6月9日(土曜日) 新緑愛すべし。人なき公園の樹下に坐し携へたるモオパサンの詩集を読みて半日を過しぬ。夕陽のかげ、新緑の梢にやうやゆ薄くなり行く頃あたりの木立には栗鼠の鳴き叫ぶ声物淋しく、黄昏の空の色と浮雲の影を宿せる広き池の水には白鳥の姿夢の如くに浮び出せり。何ら詩中の光景ぞや。余は頭髪を乱し物に倦みつかれしやうなる詩人的風采をなし野草の上に臥して樹間に仏蘭西の詩集よむ時ほど幸福なる事なし。

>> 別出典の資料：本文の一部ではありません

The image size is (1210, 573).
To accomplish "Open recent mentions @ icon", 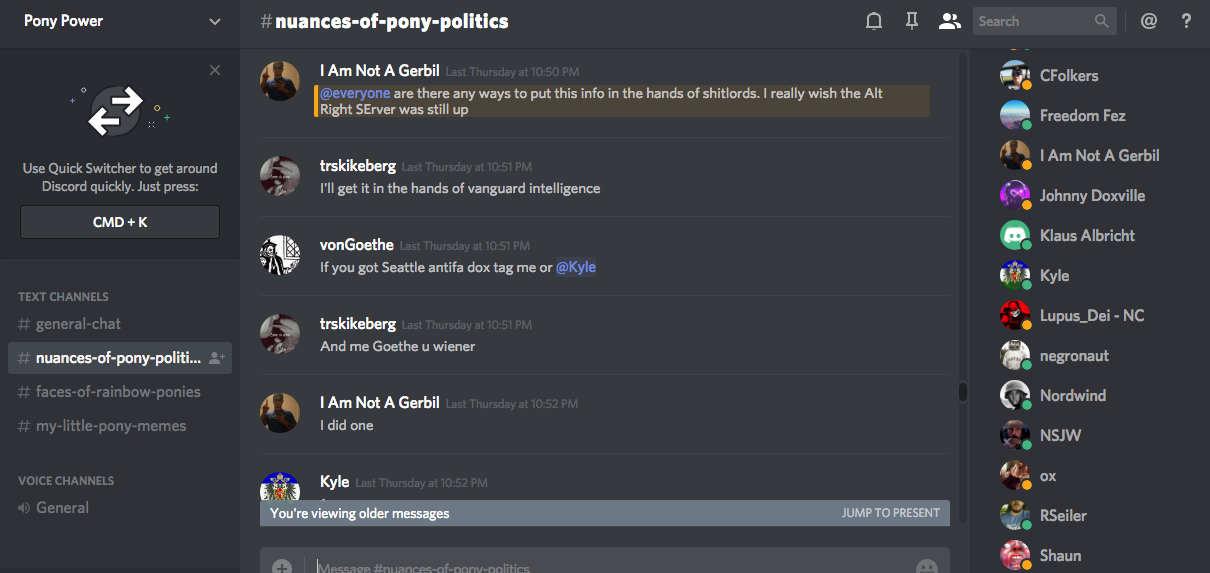I will [x=1148, y=21].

笑ふものは笑へ余は独り幸福なるを。
6月22日 モオパサンが短篇集『メイゾン・テリエー』を読む。
7月16日 モオパッサンの作『ベルアミイ』を読みはじむ。
8月23日 心漸く日常の平和を保ち得たり。朝銀行に赴くべき列車の中にてモオパサンを読む。小波先生その著『笑の国』を送らる。

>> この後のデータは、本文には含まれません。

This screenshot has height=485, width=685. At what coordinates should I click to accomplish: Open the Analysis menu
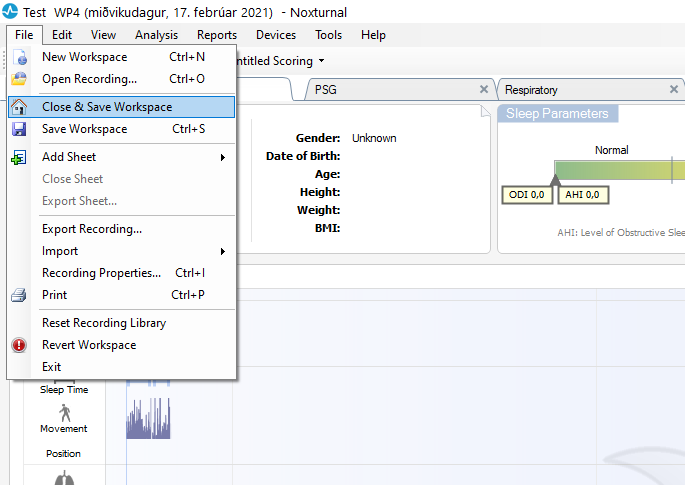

9月17日 病よからず臥床の中にてモオパッサンの『イヴェット』を読む。
10月3日 空よく晴れたれば始めて外出し手袋を買ふ。風甚だ寒ければなり。図らず書肆ブレンタノの前を過ぎたれば入りてモオパッサンの『ロンドリ姉妹』を購ひ、それよりイデスの家を訪ひ晩餐を共にす。
(以上『断腸亭日乗』(上)岩波文庫より)
ちなみに「西遊日誌稿」の1908(明治41)年3月30日(28日にリヨンからパリ着)に
「午後パルクモンソーにモーパッサンの像を見る。」
とある。
「ああ、モーパッサン先生よ。私は今、巴里の停車場へ着くと、直ちに、案内記によって馬車を走せ、先生が記念石像の下に、身を投げかけています。」(「モーパッサンの石像を拝す」)」には、多少の潤色が見られるようだ。
荷風はパリに2ヶ月滞在の後、イギリスから帰国の船に乗ることになる。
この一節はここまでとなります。